Костя встал, и в это время вошел в комнату Сыромятов. Он остановился на пороге — высокий, прямой, с худым лицом. Приглаживая черную, в проседи, бороду, цокая языком, заговорил:
— Ан не пожелают ли гости чайку у меня отведать, медку, пирогов. Всегда у меня важны гости ночуют. Вот Игнат Никифорович, начальник волостной милиции, из исполкома Илья Ильич Куликов... Не жалуются, всегда довольны. А вы, гляжу, — обратился он почему-то к Македону, может, в нем признав главного, — измучились, пропылились. Заходите — и баньку спроворю. С веничком березовым. И сеновал поспать... Прошу милости...
— Спасибо, — ответил Костя. — Но нам дальше надо идти. Спешим. Но зайти на минутку, посмотреть на ваш дом, зайдем...
Сыромятов попятился сразу, поклонился торопливо и скрылся за дверью.
— Что надумал, Костя? — тихо спросил Македон.
— А зайдем. С батраком поговорим. И с ним поговорим.
Они вышли на крыльцо.
— Ну, что решим? — обратился Костя к своим помощникам. — Какое предположение?
— Я так думаю, — начал первым Вася, — здесь два предположения. Первый: Коромыслов — давнишний знакомый этого Сыромятова. Он и сейчас пришел к нему, принес деньги. И монетка из церкви тоже прошла через его руки. Ну, а если верно монетка закапалась под образком? И что Сыромятов не имеет отношения к Коромыслову?
— Я свое думаю, — вставил Македон. — Надо арестовать и батрака, и хозяина.
— Надо ли сейчас? — сказал Костя. — Хоромов — тот арестовал бы и батрака, и хозяина и стал бы вести допрос. От нас же уходит Коромыслов. Возможно, что мы добьемся признания Сыромятова и батрака, а тот уйдет. Я так думаю: пойдем сейчас к Кириллу, поговорим о монетке. Потом к батраку, его спросим — коль признается сразу, значит, ведем допрос Сыромятова. Признается Сыромятов — значит, берем его под стражу и везем в уезд. Не получится разговор — оставим. А пока айда к Кириллу.
3
Котлет не было и сыру тоже. Был чай, мягкие баранки, пахнущие остро тмином, и яичница — настоящая глазунья, присыпанная свежим лучком.
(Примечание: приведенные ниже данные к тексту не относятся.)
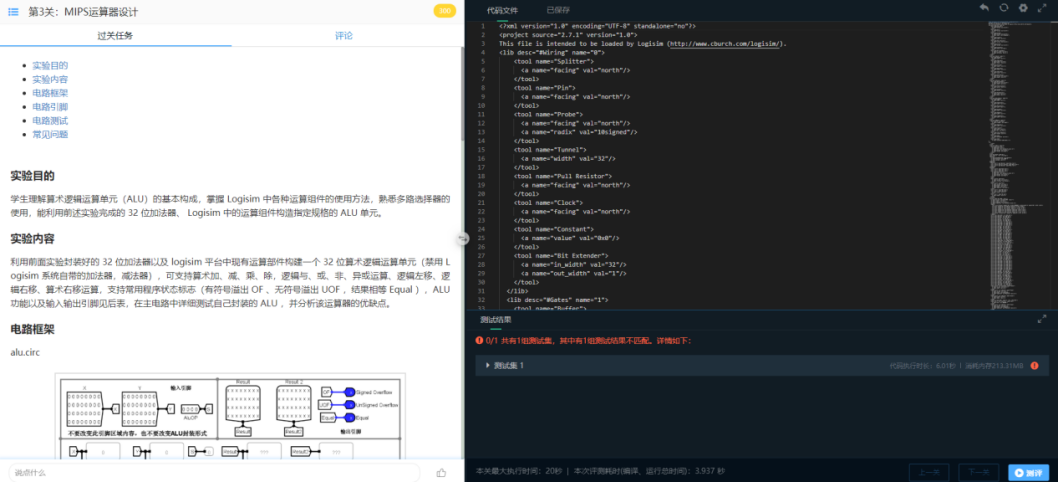The height and width of the screenshot is (482, 1058).
Task: Click the 下一关 next level button
Action: coord(978,472)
Сам Кирилл, пожилой мужчина, в легком халате на голых плечах, повязанный по-женски платком на голове, нарезал за стойкой лук тяжелым ножом. Постукивая, при этом часто взглядывал на агентов, на сидящую за столом рядом с ними девушку-избача, приехавшую только что в Хомяково. Она громко рассказывала своим соседям о том, как наладит здесь первый спектакль по Островскому, как будет учить грамоте здешних крестьян, устраивать вечера в клубе-читальне, потому что народ здесь ничего не знает, кроме сена, коров, покосов и десятин. Она переводила восторженные глаза с Васи на Македона, с Кости снова на Васю. Они слушали ее, улыбаясь, расспрашивая, подшучивая. Она не обижалась на шутки и смеялась звонко, закидывая голову, поправляя изредка темные волосы у висков.